## À COMPLÉTER
• 1. Recopiez à l'identique le passage du texte sur la cancel culture et la culture du viol qui commence par « En revanche, dans » et se poursuit jusqu'à « divers contenus (7). ».
• 2. Dans le texte sur la cancel culture et la culture du viol, relevez toutes les personnalités citées pour montrer que la cancel culture n'a aucune prise sur les gens très connus.
• 3. Poursuivez la rédaction du texte sur la cancel culture et la culture du viol à partir de sa dernière phrase.

Par ailleurs, et à une autre échelle, c’est comme cela que fonctionne la culture du “call out” (dénonciation publique), avec ses conséquences disproportionnées à l’heure des réseaux sociaux. Au sein d’un groupe ou d’une communauté, une personne accusée publiquement de violence peut être exclue du groupe, puis harcelée pendant des mois voire des années, sans avoir une seule fois l’occasion de se défendre. C’est la “cancel culture” ou ”culture de l’annulation” (ça sonne moins bien, mais c’est ça que ça veut dire).
Initialement, la “cancel culture” est le dernier recours pour obtenir justice quand tous les autres moyens ne servent à rien : les demandes de réparation sont ignorées, les plaintes ne sont pas prises ou sont classées sans suite, etc.
Alors attention : j’ai beaucoup lu et entendu de vieux droitards monopoliser les médias pour dénoncer la cancel culture dès qu’une personnalité ultra connue est accusée publiquement d’agressions sexuelles. En vrai, la cancel culture n’a aucune prise sur ces gens-là, les vieux mecs la brandissent sans qu’elle ait vraiment lieu. Il n’y a qu’à voir comment les Luc Besson, Roman Polanski et autres Johnny Depp se portent bien.
En revanche, dans les milieux moins mainstream, quand on parle de personnalités connues d’un plus petit comité, ou de communautés plus marginales, la cancel culture fait d’énormes dégâts. Je laisse La Carologie et Contrapoints, vulgarisatrices de talent, en parler mieux que moi dans leurs divers contenus (7).
3. La fabrique de l’agresseur idéal…
Dans la culture du viol, sans aller jusqu’à une exclusion effective, l’imaginaire collectif décrit le profil type d’un violeur comme un “monstre”, donc une personne sans aucun point commun avec les autres, et encore moins avec nous autres. Il est forcément étranger, marginal, malade (”fou”) ou sans-abri, voire tout cela à la fois. Ou au contraire, c’est un homme riche et tellement puissant qu’il en est déconnecté des règles de la vie en société, et c’est sa puissance qui lui autorise les agressions. Et quand l’agresseur n’est rien de tout cela, c’est “une part de lui” (forcément sombre, folle, etc) qui est responsable de l’agression.
Ce portrait-robot du violeur type en paria est surtout un fantasme, car la très grande majorité des agresseurs sexuels sont des proches des victimes, et des personnes tout à fait intégrées à la société. Il y a donc comme un besoin d’éloigner, théoriquement et symboliquement, la personne problématique du groupe dont on fait partie.

## EXTRAIT DE DONNÉES
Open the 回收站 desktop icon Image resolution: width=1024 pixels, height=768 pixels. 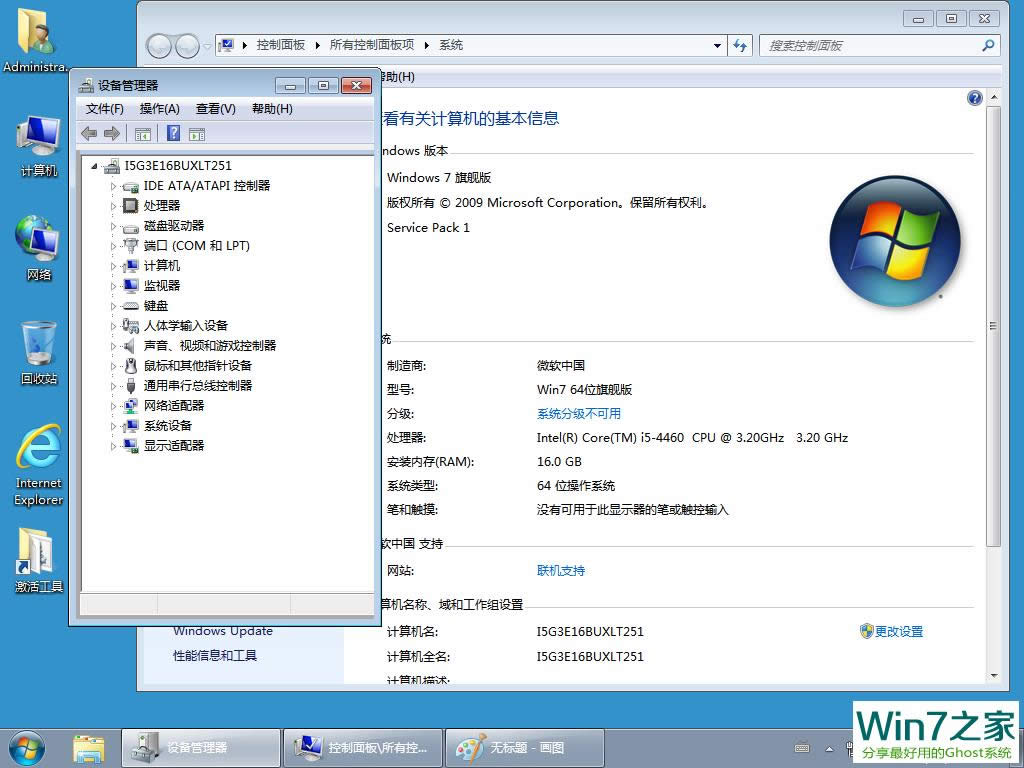[37, 345]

## RÉPONSES ATTENDUES
• 1.
En revanche, dans les milieux moins mainstream, quand on parle de personnalités connues d’un plus petit comité, ou de communautés plus marginales, la cancel culture fait d’énormes dégâts. Je laisse La Carologie et Contrapoints, vulgarisatrices de talent, en parler mieux que moi dans leurs divers contenus (7).

• 2. Luc Besson, Roman Polanski, Johnny Depp

• 3.
Par “imaginaire collectif”, je parle surtout des discours dominants, tenus par des hommes de pouvoir (politique et médiatique notamment), et par toutes les personnes non concernées (8). Les victimes d’agression, ou les personnes un peu empathiques ayant discuté avec des victimes d’agression, voient très bien qui sont vraiment les agresseurs.
À l’heure où je rédige cet article, le procès dit de Mazan occupe une grande place dans mon paysage médiatique. Il met en jeu 51 hommes accusés d’avoir violé une femme, sur plusieurs années. Ces hommes sont tous intégrés à la société, ils ont des familles, des métiers lambda, ils sont banals.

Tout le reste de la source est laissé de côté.